The George Washington Cancer Center, Washington, DC, U.S.A.
Anticancer Res. 2018 May;38(5):2597-2605. doi: 10.21873/anticanres.12501.
Hepatic sinusoidal obstruction syndrome (SOS) is a rare fatal clinical entity seen following hematopoietic stem cell transplant (HSCT). It is more commonly reported to occur following allogeneic HSCT compared to autologous HSCT. Historically, it is known as hepatitis following HSCT. It is thought that endothelial damage to the hepatic venules leading to occlusion of the terminal hepatic venules and hepatic sinusoids is the trigger for the development of SOS. Several risk factors have been associated with this condition. Some of these risk factors are patient related while others are transplant process related. Given the high mortality of this condition, early identification of high-risk patients with severe disease is of utmost importance. The management of SOS varies depending on the severity of the disease. Mild to moderate disease has a good outcome with supportive measures alone, while severe presentation of the disease requires a more aggressive management. Defibrotide is the only Food and Drug Administration-approved therapy and it is reserved for severe cases of SOS. The role of defibrotide as a prophylactic therapy remains under investigation.

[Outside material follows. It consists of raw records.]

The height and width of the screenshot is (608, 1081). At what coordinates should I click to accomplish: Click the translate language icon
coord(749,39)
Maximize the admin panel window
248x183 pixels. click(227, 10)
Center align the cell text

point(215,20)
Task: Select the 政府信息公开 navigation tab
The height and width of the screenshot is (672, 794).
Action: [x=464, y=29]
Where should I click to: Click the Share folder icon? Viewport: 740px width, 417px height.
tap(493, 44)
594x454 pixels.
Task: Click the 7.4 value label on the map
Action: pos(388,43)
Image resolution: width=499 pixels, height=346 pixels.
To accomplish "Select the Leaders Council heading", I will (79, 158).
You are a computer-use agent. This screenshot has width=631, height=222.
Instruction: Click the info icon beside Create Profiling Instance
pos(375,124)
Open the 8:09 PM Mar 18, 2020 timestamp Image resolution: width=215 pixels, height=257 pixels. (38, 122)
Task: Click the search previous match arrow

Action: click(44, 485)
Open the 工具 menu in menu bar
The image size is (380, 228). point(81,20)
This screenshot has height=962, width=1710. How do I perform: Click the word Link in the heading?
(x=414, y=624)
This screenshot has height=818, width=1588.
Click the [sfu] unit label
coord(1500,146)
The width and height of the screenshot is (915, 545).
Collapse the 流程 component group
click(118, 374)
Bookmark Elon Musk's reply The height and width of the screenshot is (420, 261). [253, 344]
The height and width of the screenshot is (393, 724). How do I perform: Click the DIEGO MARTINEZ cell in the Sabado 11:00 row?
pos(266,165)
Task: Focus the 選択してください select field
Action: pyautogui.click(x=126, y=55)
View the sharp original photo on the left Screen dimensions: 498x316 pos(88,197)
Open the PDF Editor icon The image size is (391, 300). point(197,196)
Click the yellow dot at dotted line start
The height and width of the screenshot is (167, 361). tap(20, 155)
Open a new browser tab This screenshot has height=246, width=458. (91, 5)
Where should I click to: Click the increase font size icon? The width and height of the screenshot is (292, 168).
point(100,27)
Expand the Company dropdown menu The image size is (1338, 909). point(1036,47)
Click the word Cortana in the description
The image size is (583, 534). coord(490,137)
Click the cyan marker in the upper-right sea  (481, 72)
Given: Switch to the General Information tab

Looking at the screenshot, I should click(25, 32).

肝窦阻塞综合征(SOS)是造血干细胞移植(HSCT)后出现的一种罕见的致命临床病症。与自体HSCT相比,异基因HSCT后更常报道发生SOS。在历史上,它被称为HSCT后的肝炎。据认为,肝小静脉的内皮损伤导致终末肝小静脉和肝血窦闭塞是SOS发生发展的触发因素。有几个危险因素与这种情况相关。其中一些危险因素与患者有关,而其他因素与移植过程有关。鉴于这种疾病的高死亡率,早期识别患有严重疾病的高危患者至关重要。SOS的管理因疾病的严重程度而异。轻度至中度疾病仅通过支持措施就有良好的预后,而疾病的严重表现则需要更积极的管理。去纤苷是唯一获得美国食品药品监督管理局批准的治疗方法,它仅用于SOS的严重病例。去纤苷作为预防性治疗的作用仍在研究中。